For Bilbo, played well by Martin Freeman, there’s also the curse-blessing of the One Ring, that small but powerful weapon that helps the resilient group escape any of its certain-death situations, especially during the climactic fight against Smaug, that caustic fog that surrounds Mexico City. Oops, wrong smog. For those living in Mexico and unable to see what I’m talking about, Tolkein’s Smaug is a very large, fire-breathing dragon (deeply voiced by Benedict Cumberbatch in Jackson’s version of the beast).
For the dwarves, it seems like you have to tread cautiously, because if you step into someone else’s realm, they’ll probably capture you. The Elvens get the better of the small company, although Bilbo saves the day with a daring, fun-filled escape. Well, it’s exciting if you laugh at barrels-filled-with-monkeys jokes. Honestly? Barrels bobbing up and down a cascading rapids as arrows fling by seems so Indiana Jones. And how do those now-helpful Elven folk shoot so many arrows without a single refill of their never-empty quivers. Rhythmically speaking it gave me shivers!
The first film in the three film set, “The Hobbit: An Unexpected Journey,” landed with an overwrought thump last year. It grossed over a billion dollars worldwide and earned 3 Oscar nominations (in technical categories—Jackson’s vision is always breathtaking—winning none). Methinks the current installment will make oodles of money but will find itself left off many Top Ten lists. Expect the same when the final segment, “The Hobbit: There and Back Again,” alights in theaters in December 2014.
Also, the ground-breaking 48fps 3D experience used in the first film seems to be m.i.a. in number two. While Jackson prides himself with an incredible talented technical crew, the best that money can buy, no doubt, when the end product gets to the screen, the outcome can still be in doubt. The ground-breaking, award-worthy “Lord of the Rings” trilogy remains a personal triumph for the New Zealand filmmaker. Ten years ago, “LOTR: The Return of the King,” steamrolled its way to 11 Academy Awards and 119 other awards. Yet, when that film previewed for the press at the AMC Georgetown in Washington, DC, on the first day of December 2003, it was a technical catastrophe.

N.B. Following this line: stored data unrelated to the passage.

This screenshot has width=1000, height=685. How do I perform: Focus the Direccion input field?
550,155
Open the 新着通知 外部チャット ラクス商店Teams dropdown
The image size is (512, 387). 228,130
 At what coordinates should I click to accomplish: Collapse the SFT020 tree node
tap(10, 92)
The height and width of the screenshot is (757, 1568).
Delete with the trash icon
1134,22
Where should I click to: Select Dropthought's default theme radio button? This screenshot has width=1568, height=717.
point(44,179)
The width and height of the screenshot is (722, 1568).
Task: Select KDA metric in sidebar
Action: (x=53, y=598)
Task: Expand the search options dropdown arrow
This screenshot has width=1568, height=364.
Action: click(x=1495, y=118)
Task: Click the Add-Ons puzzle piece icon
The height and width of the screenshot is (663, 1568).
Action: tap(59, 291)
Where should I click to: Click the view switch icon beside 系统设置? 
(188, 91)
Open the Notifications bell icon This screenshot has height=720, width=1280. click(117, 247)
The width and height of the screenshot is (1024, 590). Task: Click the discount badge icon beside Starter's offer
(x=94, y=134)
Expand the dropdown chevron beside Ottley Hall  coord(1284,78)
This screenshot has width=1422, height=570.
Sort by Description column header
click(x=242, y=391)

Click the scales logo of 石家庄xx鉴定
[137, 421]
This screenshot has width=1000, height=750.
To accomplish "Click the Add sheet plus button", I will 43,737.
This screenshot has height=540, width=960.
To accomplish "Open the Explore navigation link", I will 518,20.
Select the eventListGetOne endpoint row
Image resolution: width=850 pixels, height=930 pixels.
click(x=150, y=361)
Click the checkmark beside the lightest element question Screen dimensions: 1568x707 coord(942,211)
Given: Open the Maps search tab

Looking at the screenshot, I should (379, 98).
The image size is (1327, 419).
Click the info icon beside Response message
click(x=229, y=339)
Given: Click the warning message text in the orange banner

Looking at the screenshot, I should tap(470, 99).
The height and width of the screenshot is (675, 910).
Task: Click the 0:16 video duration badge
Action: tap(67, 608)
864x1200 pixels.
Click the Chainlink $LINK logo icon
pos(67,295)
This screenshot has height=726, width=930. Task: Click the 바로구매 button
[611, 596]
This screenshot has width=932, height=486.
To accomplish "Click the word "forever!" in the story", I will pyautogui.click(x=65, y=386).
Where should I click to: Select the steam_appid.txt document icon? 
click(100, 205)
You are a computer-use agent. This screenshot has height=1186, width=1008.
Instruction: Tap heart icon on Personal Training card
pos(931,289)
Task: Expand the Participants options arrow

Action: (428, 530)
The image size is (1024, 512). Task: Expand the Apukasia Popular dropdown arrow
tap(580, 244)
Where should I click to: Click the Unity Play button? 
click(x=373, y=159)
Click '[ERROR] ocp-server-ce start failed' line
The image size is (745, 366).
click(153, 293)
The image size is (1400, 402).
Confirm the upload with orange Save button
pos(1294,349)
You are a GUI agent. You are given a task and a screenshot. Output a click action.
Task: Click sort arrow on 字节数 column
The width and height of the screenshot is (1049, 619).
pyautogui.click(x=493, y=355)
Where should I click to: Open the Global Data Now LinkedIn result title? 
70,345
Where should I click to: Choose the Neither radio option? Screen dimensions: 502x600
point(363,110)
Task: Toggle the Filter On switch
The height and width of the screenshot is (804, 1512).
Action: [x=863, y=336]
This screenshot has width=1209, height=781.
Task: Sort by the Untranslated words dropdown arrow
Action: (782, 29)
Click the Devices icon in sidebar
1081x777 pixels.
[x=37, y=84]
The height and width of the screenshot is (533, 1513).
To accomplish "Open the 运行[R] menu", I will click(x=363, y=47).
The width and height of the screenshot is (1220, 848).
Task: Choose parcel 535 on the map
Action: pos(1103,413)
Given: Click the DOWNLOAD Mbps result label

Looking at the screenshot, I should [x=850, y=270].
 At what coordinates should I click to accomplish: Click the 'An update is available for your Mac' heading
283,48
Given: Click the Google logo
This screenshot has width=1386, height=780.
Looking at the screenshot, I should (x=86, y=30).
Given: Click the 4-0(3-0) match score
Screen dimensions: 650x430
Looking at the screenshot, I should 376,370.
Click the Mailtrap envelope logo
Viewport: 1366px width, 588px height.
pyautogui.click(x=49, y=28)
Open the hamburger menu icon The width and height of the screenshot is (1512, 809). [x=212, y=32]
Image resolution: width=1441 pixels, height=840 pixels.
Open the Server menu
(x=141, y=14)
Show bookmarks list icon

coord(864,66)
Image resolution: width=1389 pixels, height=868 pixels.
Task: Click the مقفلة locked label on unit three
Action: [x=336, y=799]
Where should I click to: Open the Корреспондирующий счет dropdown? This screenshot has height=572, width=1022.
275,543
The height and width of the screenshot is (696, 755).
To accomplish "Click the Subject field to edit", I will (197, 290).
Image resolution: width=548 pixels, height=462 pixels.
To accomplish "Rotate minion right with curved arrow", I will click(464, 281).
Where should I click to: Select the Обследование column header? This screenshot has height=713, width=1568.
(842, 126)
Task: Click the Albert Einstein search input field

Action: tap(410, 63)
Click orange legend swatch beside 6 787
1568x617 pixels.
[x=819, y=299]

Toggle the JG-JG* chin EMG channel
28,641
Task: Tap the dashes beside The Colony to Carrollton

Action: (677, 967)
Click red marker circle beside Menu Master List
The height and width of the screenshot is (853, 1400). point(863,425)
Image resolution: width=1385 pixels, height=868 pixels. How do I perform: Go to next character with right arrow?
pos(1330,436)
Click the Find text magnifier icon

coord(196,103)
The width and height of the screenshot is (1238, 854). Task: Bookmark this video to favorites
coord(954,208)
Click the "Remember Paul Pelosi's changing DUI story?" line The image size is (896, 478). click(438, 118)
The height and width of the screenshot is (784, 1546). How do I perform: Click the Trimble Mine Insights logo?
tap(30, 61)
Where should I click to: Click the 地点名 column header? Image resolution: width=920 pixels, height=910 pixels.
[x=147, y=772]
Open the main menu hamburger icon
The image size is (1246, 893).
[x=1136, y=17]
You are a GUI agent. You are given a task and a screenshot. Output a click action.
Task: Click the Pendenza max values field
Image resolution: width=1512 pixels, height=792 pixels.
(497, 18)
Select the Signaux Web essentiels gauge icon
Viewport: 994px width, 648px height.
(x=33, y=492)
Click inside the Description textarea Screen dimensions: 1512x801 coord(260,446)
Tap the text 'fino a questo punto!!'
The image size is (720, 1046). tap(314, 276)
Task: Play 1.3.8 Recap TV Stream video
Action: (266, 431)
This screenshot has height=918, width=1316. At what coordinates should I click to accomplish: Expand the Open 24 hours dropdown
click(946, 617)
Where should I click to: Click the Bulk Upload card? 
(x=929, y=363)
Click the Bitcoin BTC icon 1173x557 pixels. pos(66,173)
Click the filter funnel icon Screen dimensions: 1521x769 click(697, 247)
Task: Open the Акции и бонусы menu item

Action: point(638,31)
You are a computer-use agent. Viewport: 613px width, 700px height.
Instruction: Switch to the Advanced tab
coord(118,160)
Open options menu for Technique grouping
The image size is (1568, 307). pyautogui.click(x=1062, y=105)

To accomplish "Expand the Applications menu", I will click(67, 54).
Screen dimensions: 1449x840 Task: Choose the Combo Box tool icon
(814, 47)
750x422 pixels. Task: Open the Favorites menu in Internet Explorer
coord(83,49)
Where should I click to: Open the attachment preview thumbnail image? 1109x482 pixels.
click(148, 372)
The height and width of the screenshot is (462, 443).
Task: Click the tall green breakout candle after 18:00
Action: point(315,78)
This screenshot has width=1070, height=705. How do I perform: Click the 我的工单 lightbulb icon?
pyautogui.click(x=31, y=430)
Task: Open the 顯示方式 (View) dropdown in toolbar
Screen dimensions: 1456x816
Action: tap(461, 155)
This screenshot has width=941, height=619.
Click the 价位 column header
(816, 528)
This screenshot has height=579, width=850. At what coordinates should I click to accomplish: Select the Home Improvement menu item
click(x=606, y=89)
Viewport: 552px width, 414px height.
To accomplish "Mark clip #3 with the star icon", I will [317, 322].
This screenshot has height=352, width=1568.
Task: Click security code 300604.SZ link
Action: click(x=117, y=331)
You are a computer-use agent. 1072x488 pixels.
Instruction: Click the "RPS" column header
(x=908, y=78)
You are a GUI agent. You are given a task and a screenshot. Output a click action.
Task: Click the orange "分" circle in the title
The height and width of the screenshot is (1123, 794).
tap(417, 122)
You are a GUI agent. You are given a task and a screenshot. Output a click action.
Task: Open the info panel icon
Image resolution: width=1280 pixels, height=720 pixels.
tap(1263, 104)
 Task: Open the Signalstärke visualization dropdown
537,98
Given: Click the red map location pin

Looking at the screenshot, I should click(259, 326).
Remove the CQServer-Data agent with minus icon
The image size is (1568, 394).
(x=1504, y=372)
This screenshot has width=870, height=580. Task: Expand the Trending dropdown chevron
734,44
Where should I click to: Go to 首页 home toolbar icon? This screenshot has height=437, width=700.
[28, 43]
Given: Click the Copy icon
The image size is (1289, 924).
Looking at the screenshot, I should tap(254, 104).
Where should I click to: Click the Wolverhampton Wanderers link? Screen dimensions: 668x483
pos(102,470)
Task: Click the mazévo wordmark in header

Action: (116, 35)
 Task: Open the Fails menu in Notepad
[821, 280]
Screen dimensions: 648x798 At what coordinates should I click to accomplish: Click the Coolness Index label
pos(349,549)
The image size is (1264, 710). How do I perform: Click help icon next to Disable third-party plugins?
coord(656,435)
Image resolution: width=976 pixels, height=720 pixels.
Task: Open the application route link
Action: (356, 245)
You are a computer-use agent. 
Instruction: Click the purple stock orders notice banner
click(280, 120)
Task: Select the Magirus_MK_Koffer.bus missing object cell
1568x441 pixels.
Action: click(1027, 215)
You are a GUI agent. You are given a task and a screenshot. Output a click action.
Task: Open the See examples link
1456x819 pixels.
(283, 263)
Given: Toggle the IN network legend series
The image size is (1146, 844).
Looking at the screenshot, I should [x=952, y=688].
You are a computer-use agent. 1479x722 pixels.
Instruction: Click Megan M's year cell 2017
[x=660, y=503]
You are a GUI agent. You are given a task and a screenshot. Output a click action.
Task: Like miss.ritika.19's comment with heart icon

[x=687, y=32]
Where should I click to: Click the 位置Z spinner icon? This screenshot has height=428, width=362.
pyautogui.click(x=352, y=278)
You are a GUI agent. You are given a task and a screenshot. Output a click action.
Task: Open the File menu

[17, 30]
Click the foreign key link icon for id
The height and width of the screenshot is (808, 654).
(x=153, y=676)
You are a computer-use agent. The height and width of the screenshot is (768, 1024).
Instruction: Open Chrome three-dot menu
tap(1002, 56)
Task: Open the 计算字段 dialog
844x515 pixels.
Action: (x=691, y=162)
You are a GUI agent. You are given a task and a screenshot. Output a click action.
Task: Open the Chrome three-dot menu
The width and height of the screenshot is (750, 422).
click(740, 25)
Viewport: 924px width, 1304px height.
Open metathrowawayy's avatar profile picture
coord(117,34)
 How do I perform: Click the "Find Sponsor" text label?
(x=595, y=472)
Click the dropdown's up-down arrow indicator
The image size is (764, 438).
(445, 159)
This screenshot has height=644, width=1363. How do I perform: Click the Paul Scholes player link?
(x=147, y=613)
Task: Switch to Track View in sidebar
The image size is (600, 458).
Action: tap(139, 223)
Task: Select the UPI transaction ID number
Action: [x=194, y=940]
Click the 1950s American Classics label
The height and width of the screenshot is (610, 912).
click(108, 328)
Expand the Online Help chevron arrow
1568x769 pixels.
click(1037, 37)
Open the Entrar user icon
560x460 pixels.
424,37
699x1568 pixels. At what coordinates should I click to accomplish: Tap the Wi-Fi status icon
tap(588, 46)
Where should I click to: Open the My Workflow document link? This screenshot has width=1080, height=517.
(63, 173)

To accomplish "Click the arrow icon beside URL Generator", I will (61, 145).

All 201 minutes of film were on a single platter, but the projectionist inserted not one, but two, reels upside-down and backwards. It’s was a rather jarring experience when half-way through the screening you’re tossed on your head. Then it happened again 20 minutes later.This unfortunate situation added another 90 minutes to the “viewing experience,” on a day which I also saw two other previews, with each of those clocking in at 2 hours. Yet “Return of the King” still remains a great film.
History had a chance to repeat itself. It did, somewhat. Last week’s preview of “The Hobbit: The Desolation of Smaug,” in Silver Spring, Maryland, was immediately and forever out of focus. Something was amiss with the added dimension. It was 3D on the left, but, at best, 2½D on the right. The color was murky. A futile attempt to fix the problem did nothing to make it an enjoyable experience, and I kept hoping for the story to help pull the film out of its technical funk. Not the beauty of Evangeline Lilly as the new character, elf-maiden Tauriel. Not the pretty Orlando Bloom, returning as the ace archer Legolas. Not the strong determination of Richard Armitage portraying Thorin Oakenshield, the dwarves’ leader desirous of reclaiming his throne at the foot of the Lonely Mountain from one nasty dragon. Nothing worked for me.
Of course, the movie is still just a very long prologue to the final film based on an over-extended script adapted from the 1937 book. Like a long, run on sentence. “Smaug” is probably a real nice film to look at, but I’ll have to assume that based on Jackson’s exceptional history. I hope your viewing of the film doesn’t offer the same visual problems I had. I also wish you a happy holiday and new year, catching up with the many other, much better, films in release this winter.